“More young adults are moving to the land of white picket fences. Is it by choice, or necessity?”
Fox writes:
“The fact that millennials weren’t buying homes or cars a few years ago was more the product of economic hard times than an expression of changing tastes.
The supply of walkable, transit-friendly neighborhoods in the U.S. is limited, and it’s really hard for political reasons to add density to them or build more of them.
I can’t help but see this suburban resurgence as at least partly a policy failure wrought by not-in-my-backyard activists, messed-up zoning rules, freeway-besotted transportation officials and the like.”
Smith writes:
“I definitely think we see some new cities getting in on the “tech city” game… with strong pushes to attract more knowledge-based industries, using their universities as anchors…”

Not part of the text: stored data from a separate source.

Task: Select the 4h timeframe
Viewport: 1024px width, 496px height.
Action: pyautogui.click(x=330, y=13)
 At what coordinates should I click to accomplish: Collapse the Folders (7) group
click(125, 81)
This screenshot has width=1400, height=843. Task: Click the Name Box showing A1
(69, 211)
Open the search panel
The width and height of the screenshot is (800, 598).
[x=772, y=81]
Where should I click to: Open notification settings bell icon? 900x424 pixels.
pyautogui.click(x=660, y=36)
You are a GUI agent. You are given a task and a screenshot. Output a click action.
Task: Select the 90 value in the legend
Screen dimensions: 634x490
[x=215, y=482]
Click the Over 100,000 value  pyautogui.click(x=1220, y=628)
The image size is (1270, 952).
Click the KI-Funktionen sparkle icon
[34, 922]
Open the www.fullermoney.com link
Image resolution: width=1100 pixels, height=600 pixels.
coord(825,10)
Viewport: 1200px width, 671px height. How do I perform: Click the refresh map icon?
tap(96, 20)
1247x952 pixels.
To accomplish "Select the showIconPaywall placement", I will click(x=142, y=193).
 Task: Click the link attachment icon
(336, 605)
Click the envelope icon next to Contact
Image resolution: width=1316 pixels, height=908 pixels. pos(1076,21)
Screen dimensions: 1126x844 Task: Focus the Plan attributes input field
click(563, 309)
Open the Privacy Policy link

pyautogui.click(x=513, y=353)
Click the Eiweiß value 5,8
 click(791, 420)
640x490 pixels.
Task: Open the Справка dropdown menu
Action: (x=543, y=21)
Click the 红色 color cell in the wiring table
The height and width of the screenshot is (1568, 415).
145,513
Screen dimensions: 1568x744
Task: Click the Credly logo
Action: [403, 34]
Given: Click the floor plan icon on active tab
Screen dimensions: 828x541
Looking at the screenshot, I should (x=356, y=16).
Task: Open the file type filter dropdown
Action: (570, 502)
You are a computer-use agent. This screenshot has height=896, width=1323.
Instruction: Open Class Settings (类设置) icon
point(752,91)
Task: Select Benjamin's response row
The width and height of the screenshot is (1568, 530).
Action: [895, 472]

And something interesting about these smaller cities is that it’s not clear whether they’re urban or suburban. We think of “suburbs” as extensions of big metros, but a lot of these smaller, thriving places have a distinctly suburban feel — ranch houses, strip malls, etc., maybe with a few blocks of walkable restaurant/clothing shop areas. But they depend on the clustering of smart people for their productivity, and their populations keep growing. Is that kind of place a city, or a suburb?”
It will be important to grow these areas responsibly through initiatives like Sprawl Repair and Build a Better Burb.